**Work request:** Copy the result of filtering the entries below for lines that include the string "computer".

**Items from a dataset:**
++++++++

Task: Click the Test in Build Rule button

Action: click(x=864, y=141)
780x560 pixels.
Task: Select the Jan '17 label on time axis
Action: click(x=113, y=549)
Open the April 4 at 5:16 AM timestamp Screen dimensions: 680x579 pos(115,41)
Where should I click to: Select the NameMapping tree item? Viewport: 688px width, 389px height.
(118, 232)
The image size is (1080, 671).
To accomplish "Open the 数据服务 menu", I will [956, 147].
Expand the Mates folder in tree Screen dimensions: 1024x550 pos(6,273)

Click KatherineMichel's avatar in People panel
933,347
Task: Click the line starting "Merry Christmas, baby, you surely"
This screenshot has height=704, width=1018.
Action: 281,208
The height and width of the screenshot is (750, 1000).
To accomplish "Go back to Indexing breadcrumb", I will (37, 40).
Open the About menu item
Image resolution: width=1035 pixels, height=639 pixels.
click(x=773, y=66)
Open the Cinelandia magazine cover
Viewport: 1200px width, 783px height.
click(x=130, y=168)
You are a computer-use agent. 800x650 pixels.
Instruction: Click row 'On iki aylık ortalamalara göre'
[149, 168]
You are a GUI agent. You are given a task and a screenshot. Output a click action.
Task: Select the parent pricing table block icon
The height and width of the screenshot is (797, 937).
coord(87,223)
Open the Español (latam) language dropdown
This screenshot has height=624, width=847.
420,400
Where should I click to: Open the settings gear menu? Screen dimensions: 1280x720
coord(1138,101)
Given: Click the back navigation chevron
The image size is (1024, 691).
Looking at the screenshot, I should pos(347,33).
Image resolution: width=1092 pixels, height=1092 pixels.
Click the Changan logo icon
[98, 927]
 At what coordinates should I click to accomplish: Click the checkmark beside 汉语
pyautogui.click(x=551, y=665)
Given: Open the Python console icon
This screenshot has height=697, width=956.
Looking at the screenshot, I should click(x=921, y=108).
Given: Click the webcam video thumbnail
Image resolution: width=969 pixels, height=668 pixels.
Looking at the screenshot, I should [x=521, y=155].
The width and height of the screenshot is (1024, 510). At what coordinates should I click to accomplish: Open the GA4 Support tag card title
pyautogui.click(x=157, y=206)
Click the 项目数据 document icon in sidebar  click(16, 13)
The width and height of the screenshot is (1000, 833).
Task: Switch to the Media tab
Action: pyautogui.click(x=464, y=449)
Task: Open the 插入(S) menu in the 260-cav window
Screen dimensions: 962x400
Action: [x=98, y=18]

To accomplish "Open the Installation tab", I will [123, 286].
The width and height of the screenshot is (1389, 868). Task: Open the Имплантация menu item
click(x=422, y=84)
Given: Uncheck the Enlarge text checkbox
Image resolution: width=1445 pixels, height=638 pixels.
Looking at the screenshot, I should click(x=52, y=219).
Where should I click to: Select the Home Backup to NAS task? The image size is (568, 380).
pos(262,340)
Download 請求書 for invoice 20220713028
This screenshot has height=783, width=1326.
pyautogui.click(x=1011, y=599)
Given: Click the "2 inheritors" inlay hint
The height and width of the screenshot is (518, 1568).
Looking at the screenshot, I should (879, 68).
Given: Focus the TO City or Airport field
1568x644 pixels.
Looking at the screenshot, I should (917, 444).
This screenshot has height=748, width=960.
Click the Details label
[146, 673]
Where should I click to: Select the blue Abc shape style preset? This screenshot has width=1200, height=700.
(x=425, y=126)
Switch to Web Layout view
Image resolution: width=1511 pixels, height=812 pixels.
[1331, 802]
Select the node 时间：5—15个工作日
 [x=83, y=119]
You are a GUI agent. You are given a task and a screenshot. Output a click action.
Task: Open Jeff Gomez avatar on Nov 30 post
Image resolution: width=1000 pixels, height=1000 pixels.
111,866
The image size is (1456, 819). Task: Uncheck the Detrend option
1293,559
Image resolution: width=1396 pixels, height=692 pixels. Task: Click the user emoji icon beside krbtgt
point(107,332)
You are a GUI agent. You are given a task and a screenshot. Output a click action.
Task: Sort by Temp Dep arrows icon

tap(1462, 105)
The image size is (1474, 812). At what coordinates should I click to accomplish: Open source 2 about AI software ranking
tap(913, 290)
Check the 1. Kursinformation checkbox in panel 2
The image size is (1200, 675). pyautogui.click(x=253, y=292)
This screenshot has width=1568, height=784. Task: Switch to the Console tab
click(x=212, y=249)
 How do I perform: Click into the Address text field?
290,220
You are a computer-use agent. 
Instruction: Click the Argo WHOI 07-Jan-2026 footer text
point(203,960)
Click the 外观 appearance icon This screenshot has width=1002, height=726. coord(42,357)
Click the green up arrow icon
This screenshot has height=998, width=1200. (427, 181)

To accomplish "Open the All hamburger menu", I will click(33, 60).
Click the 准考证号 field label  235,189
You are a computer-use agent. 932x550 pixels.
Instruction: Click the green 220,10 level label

++++++++

**Reply to the task:**
You are a computer-use agent. 800x650 pixels.
You are a computer-use agent. 
You are a computer-use agent. 932x550 pixels.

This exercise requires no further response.